==== Stored data

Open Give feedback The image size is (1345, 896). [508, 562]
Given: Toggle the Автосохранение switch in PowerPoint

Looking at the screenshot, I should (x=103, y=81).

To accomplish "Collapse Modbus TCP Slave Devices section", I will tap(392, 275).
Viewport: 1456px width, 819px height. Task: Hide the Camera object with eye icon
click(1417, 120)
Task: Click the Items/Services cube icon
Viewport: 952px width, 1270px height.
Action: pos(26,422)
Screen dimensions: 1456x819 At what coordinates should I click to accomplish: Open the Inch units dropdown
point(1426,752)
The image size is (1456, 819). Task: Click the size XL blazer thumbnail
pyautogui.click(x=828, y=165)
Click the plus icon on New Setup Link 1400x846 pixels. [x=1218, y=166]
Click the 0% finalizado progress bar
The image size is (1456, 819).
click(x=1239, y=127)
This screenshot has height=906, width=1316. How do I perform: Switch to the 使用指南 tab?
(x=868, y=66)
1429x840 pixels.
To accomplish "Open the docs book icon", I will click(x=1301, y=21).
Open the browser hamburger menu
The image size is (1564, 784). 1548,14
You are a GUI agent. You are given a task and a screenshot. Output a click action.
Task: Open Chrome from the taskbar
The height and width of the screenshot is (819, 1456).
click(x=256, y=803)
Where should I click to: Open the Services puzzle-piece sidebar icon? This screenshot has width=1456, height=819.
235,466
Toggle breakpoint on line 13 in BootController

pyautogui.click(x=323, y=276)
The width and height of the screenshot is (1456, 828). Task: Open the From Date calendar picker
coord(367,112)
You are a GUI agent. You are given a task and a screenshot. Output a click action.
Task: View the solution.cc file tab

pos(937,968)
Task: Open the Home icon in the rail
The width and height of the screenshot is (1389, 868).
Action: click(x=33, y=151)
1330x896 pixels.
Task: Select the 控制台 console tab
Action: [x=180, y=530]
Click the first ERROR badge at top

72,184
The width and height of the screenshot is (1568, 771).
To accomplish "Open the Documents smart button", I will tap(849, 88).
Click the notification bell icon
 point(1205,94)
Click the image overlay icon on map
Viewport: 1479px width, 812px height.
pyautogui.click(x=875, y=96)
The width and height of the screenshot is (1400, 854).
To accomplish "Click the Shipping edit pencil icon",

========

Give back the entire listing with every word intact.

## [Response to the task]
Open Give feedback The image size is (1345, 896). [508, 562]
Given: Toggle the Автосохранение switch in PowerPoint

Looking at the screenshot, I should (x=103, y=81).

To accomplish "Collapse Modbus TCP Slave Devices section", I will tap(392, 275).
Viewport: 1456px width, 819px height. Task: Hide the Camera object with eye icon
click(1417, 120)
Task: Click the Items/Services cube icon
Viewport: 952px width, 1270px height.
Action: pos(26,422)
Screen dimensions: 1456x819 At what coordinates should I click to accomplish: Open the Inch units dropdown
point(1426,752)
The image size is (1456, 819). Task: Click the size XL blazer thumbnail
pyautogui.click(x=828, y=165)
Click the plus icon on New Setup Link 1400x846 pixels. [x=1218, y=166]
Click the 0% finalizado progress bar
The image size is (1456, 819).
click(x=1239, y=127)
This screenshot has height=906, width=1316. How do I perform: Switch to the 使用指南 tab?
(x=868, y=66)
1429x840 pixels.
To accomplish "Open the docs book icon", I will click(x=1301, y=21).
Open the browser hamburger menu
The image size is (1564, 784). 1548,14
You are a GUI agent. You are given a task and a screenshot. Output a click action.
Task: Open Chrome from the taskbar
The height and width of the screenshot is (819, 1456).
click(x=256, y=803)
Where should I click to: Open the Services puzzle-piece sidebar icon? This screenshot has width=1456, height=819.
235,466
Toggle breakpoint on line 13 in BootController

pyautogui.click(x=323, y=276)
The width and height of the screenshot is (1456, 828). Task: Open the From Date calendar picker
coord(367,112)
You are a GUI agent. You are given a task and a screenshot. Output a click action.
Task: View the solution.cc file tab

pos(937,968)
Task: Open the Home icon in the rail
The width and height of the screenshot is (1389, 868).
Action: click(x=33, y=151)
1330x896 pixels.
Task: Select the 控制台 console tab
Action: [x=180, y=530]
Click the first ERROR badge at top

72,184
The width and height of the screenshot is (1568, 771).
To accomplish "Open the Documents smart button", I will tap(849, 88).
Click the notification bell icon
 point(1205,94)
Click the image overlay icon on map
Viewport: 1479px width, 812px height.
pyautogui.click(x=875, y=96)
The width and height of the screenshot is (1400, 854).
To accomplish "Click the Shipping edit pencil icon",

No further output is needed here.